“For patients with an incurable disease such as multiple myeloma (MM), it remains unclear when treatment for relapse should be re-initiated,” explains Shaji K. Kumar, MD. “Patients with MM tend to exhibit similar symptoms at relapse as they present with at diagnosis, but the development of the symptoms may be preceded by a phase where there is slow increase in the monoclonal protein. This clinical scenario resembles the precursor phase of smoldering myeloma where treatment is often delayed until disease-defining characteristics reappear.”

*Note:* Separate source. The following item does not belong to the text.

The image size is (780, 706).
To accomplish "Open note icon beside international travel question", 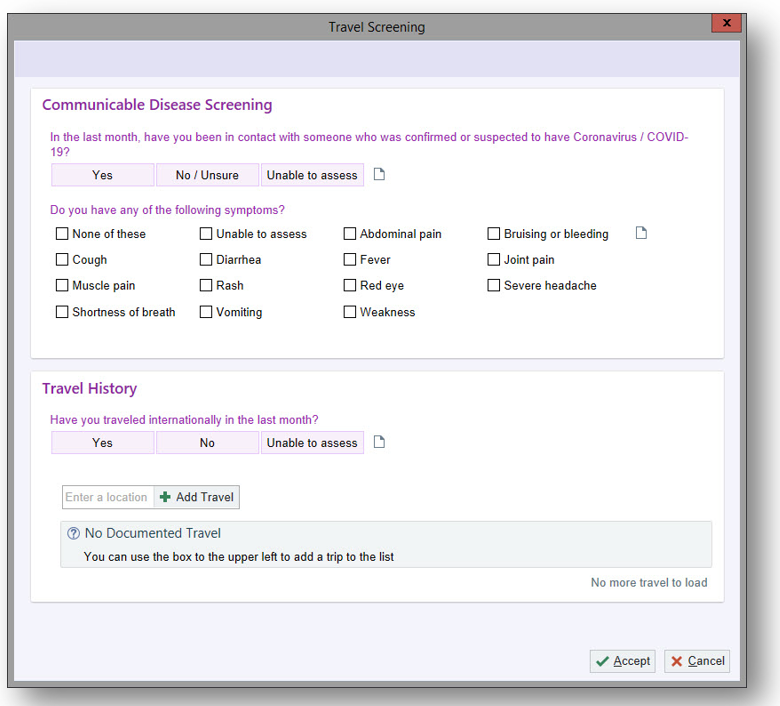I will pyautogui.click(x=379, y=442).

In the case for smoldering myeloma, there is a proportion of patients who may not progress to active myeloma, Dr. Kumar says. “During relapse, however, the progression to new myelomarelated symptoms is definite, although the rate of progression may vary among patients. It is debatable whether a patient with slow progression in only the M protein who exhibits no clinical features should be observed for some time and start treatment only when they begin showing early evidence of end-organ damage.”

Earlier Initiation of Treatment Linked With Better Outcome

To examine progression patterns and their effect on survival outcomes, Dr. Kumar and colleagues published a study in Blood Advances, retrospectively evaluating 1,347 patients with relapsing MM. “Using a large existing patient database from Mayo Clinic, we identified individuals who had treatment initiated for biochemical or clinical progression and explored the differences in outcomes between them,” Dr. Kumar says.

As they had hypothesized, the study team observed that earlier initiation of therapy is associated with better outcomes. “Our hypothesis suggested that this would be the case, as it may prevent the tumor clone from becoming bigger and undergoing more clonal evolution,” Dr. Kumar says.

Bone Disease Most Prevalent Symptom at Relapse

Among all study participants, 60.4% had biochemical progression, and 39.6% experienced clinical progression, including 6.9% with an aggressive form of relapse (Table). “For patients with clinical progression, different CRAB (hyperCalcemia, Renal insufficiency, Anemia, and Bone lesion) symptoms occurred at relapse, with the most prevalent being bone disease (80.9%), followed by anemia (38.0%) and renal failure (12.7%),” Dr. Kumar points out. “Hypercalcemia was observed in 6.6% of patients with clinical progression at relapse and 13.5% presented with more than one CRAB symptom at relapse.”

About half of patients with clinical progression developed CRAB symptoms while receiving active treatment, indicating that even patients monitored closely may develop these symptoms at relapse. “Predictors of clinical progression include male sex, a plasma cell labeling index of greater than or equal to 2%, and extramedullary disease at diagnosis,” Dr. Kumar says. “However, patients with better response to first-line treatment are less likely to develop clinical progression.”

Clinicians Should Not Wait to Initiate Treatment for Relapsing MM

These data suggest that it may be better not to wait for clinical features to appear before starting therapy in patients with relapsing MM, but begin treatment earlier. “However, we do need to account for other disease characteristics that may also impact outcomes based on starting treatment, such as high-risk disease features at baseline,” Dr. Kumar notes.

The researchers acknowledge limitations of this study, namely that it was retrospective. “Therefore, our findings need confirmation through a prospective trial that adjusts for the biases of a retrospective study,” he says. “This study lacked protocol standardization, including follow-up frequency and tests for progression and CRAB symptoms.”

For future research, Dr. Kumar and colleagues would like to see a prospective trial that randomly assigns patients to early or late start of therapy, like what is being done for patients with smoldering myeloma. “We are in the process of initialing a trial that will randomize patients to either starting the therapy at relapse from complete response or at International Myeloma Working Group progression. This trial will further examine the concept of early versus delayed progression.”